● **WHAT IS BEING ASKED**
Return the full listing, keeping every line exactly as it is.

● **SUPPLIED DATA**
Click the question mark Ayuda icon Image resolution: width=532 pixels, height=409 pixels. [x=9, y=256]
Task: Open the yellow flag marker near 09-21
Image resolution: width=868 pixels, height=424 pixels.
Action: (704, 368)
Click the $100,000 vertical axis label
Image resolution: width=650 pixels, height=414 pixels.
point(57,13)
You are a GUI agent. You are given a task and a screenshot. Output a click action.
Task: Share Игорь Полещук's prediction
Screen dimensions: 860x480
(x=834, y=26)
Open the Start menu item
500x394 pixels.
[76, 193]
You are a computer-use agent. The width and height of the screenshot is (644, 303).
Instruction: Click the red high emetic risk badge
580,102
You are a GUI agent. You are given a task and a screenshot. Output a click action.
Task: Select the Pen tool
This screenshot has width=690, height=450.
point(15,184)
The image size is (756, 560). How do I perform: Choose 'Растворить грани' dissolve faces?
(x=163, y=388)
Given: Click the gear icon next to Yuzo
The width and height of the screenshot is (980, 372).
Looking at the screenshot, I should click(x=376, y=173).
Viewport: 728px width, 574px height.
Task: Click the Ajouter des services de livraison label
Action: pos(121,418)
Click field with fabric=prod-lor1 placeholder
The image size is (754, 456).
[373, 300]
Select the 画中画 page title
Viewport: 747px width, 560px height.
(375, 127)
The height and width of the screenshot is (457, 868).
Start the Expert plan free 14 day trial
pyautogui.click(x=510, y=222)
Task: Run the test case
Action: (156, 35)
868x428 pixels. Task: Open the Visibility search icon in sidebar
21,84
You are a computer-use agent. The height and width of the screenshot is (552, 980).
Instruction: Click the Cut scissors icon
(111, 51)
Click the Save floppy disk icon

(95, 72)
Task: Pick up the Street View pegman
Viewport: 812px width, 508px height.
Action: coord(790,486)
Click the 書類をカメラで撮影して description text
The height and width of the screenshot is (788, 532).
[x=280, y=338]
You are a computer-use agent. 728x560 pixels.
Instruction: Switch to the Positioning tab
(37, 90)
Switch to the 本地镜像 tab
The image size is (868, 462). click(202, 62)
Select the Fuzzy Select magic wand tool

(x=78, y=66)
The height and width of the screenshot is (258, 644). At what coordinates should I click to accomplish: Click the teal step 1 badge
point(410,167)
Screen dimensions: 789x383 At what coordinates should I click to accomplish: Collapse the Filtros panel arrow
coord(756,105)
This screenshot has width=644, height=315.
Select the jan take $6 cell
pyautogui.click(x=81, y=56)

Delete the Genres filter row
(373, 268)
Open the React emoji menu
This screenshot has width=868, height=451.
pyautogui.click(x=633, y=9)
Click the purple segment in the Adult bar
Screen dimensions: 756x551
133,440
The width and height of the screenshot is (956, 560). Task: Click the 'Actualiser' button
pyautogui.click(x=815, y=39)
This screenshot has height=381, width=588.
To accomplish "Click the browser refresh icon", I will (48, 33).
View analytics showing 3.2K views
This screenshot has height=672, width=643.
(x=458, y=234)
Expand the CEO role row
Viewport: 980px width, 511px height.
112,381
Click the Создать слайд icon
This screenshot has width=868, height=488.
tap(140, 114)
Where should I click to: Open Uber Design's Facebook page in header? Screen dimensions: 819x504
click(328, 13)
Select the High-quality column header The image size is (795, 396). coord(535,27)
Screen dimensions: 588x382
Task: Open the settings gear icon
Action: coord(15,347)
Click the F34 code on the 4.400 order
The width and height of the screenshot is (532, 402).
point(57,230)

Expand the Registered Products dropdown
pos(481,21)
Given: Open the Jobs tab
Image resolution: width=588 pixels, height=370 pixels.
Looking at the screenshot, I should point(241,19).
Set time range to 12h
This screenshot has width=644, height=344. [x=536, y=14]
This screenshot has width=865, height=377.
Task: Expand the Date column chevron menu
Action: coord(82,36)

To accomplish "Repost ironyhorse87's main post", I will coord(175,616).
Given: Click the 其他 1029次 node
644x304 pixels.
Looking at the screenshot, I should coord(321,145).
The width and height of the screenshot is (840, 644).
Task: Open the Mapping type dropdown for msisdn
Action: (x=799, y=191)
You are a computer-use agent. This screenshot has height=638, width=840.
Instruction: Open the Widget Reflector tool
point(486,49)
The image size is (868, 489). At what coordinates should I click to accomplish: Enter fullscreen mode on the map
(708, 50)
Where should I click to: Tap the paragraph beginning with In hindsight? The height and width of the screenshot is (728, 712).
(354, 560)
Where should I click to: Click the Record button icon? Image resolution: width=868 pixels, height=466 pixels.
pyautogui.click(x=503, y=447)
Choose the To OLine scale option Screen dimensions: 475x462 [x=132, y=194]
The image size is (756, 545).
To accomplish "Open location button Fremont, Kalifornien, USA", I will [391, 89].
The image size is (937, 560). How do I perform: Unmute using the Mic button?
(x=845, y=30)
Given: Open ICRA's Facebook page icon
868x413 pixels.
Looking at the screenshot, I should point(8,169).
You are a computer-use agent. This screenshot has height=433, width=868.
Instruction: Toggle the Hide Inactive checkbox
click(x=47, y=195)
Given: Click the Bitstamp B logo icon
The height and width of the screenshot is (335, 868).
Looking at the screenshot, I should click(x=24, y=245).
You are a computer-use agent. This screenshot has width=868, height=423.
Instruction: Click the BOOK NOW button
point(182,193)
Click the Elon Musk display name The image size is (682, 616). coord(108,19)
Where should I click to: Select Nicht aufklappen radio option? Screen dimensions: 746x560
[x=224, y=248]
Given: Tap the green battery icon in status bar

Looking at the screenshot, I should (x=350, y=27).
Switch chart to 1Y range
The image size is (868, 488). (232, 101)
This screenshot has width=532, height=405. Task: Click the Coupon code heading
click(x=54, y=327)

● **SOLVED EXERCISE**
Click the question mark Ayuda icon Image resolution: width=532 pixels, height=409 pixels. [x=9, y=256]
Task: Open the yellow flag marker near 09-21
Image resolution: width=868 pixels, height=424 pixels.
Action: (704, 368)
Click the $100,000 vertical axis label
Image resolution: width=650 pixels, height=414 pixels.
point(57,13)
You are a GUI agent. You are given a task and a screenshot. Output a click action.
Task: Share Игорь Полещук's prediction
Screen dimensions: 860x480
(x=834, y=26)
Open the Start menu item
500x394 pixels.
[76, 193]
You are a computer-use agent. The width and height of the screenshot is (644, 303).
Instruction: Click the red high emetic risk badge
580,102
You are a GUI agent. You are given a task and a screenshot. Output a click action.
Task: Select the Pen tool
This screenshot has width=690, height=450.
point(15,184)
The image size is (756, 560). How do I perform: Choose 'Растворить грани' dissolve faces?
(x=163, y=388)
Given: Click the gear icon next to Yuzo
The width and height of the screenshot is (980, 372).
Looking at the screenshot, I should click(x=376, y=173).
Viewport: 728px width, 574px height.
Task: Click the Ajouter des services de livraison label
Action: pos(121,418)
Click field with fabric=prod-lor1 placeholder
The image size is (754, 456).
[373, 300]
Select the 画中画 page title
Viewport: 747px width, 560px height.
(375, 127)
The height and width of the screenshot is (457, 868).
Start the Expert plan free 14 day trial
pyautogui.click(x=510, y=222)
Task: Run the test case
Action: (156, 35)
868x428 pixels. Task: Open the Visibility search icon in sidebar
21,84
You are a computer-use agent. The height and width of the screenshot is (552, 980).
Instruction: Click the Cut scissors icon
(111, 51)
Click the Save floppy disk icon

(95, 72)
Task: Pick up the Street View pegman
Viewport: 812px width, 508px height.
Action: coord(790,486)
Click the 書類をカメラで撮影して description text
The height and width of the screenshot is (788, 532).
[x=280, y=338]
You are a computer-use agent. 728x560 pixels.
Instruction: Switch to the Positioning tab
(37, 90)
Switch to the 本地镜像 tab
The image size is (868, 462). click(202, 62)
Select the Fuzzy Select magic wand tool

(x=78, y=66)
The height and width of the screenshot is (258, 644). At what coordinates should I click to accomplish: Click the teal step 1 badge
point(410,167)
Screen dimensions: 789x383 At what coordinates should I click to accomplish: Collapse the Filtros panel arrow
coord(756,105)
This screenshot has width=644, height=315.
Select the jan take $6 cell
pyautogui.click(x=81, y=56)

Delete the Genres filter row
(373, 268)
Open the React emoji menu
This screenshot has width=868, height=451.
pyautogui.click(x=633, y=9)
Click the purple segment in the Adult bar
Screen dimensions: 756x551
133,440
The width and height of the screenshot is (956, 560). Task: Click the 'Actualiser' button
pyautogui.click(x=815, y=39)
This screenshot has height=381, width=588.
To accomplish "Click the browser refresh icon", I will (48, 33).
View analytics showing 3.2K views
This screenshot has height=672, width=643.
(x=458, y=234)
Expand the CEO role row
Viewport: 980px width, 511px height.
112,381
Click the Создать слайд icon
This screenshot has width=868, height=488.
tap(140, 114)
Where should I click to: Open Uber Design's Facebook page in header? Screen dimensions: 819x504
click(328, 13)
Select the High-quality column header The image size is (795, 396). coord(535,27)
Screen dimensions: 588x382
Task: Open the settings gear icon
Action: coord(15,347)
Click the F34 code on the 4.400 order
The width and height of the screenshot is (532, 402).
point(57,230)

Expand the Registered Products dropdown
pos(481,21)
Given: Open the Jobs tab
Image resolution: width=588 pixels, height=370 pixels.
Looking at the screenshot, I should point(241,19).
Set time range to 12h
This screenshot has width=644, height=344. [x=536, y=14]
This screenshot has width=865, height=377.
Task: Expand the Date column chevron menu
Action: coord(82,36)

To accomplish "Repost ironyhorse87's main post", I will coord(175,616).
Given: Click the 其他 1029次 node
644x304 pixels.
Looking at the screenshot, I should coord(321,145).
The width and height of the screenshot is (840, 644).
Task: Open the Mapping type dropdown for msisdn
Action: (x=799, y=191)
You are a computer-use agent. This screenshot has height=638, width=840.
Instruction: Open the Widget Reflector tool
point(486,49)
The image size is (868, 489). At what coordinates should I click to accomplish: Enter fullscreen mode on the map
(708, 50)
Where should I click to: Tap the paragraph beginning with In hindsight? The height and width of the screenshot is (728, 712).
(354, 560)
Where should I click to: Click the Record button icon? Image resolution: width=868 pixels, height=466 pixels.
pyautogui.click(x=503, y=447)
Choose the To OLine scale option Screen dimensions: 475x462 [x=132, y=194]
The image size is (756, 545).
To accomplish "Open location button Fremont, Kalifornien, USA", I will [391, 89].
The image size is (937, 560). How do I perform: Unmute using the Mic button?
(x=845, y=30)
Given: Open ICRA's Facebook page icon
868x413 pixels.
Looking at the screenshot, I should point(8,169).
You are a computer-use agent. This screenshot has height=433, width=868.
Instruction: Toggle the Hide Inactive checkbox
click(x=47, y=195)
Given: Click the Bitstamp B logo icon
The height and width of the screenshot is (335, 868).
Looking at the screenshot, I should click(x=24, y=245).
You are a computer-use agent. This screenshot has width=868, height=423.
Instruction: Click the BOOK NOW button
point(182,193)
Click the Elon Musk display name The image size is (682, 616). coord(108,19)
Where should I click to: Select Nicht aufklappen radio option? Screen dimensions: 746x560
[x=224, y=248]
Given: Tap the green battery icon in status bar

Looking at the screenshot, I should (x=350, y=27).
Switch chart to 1Y range
The image size is (868, 488). (232, 101)
This screenshot has width=532, height=405. Task: Click the Coupon code heading
click(x=54, y=327)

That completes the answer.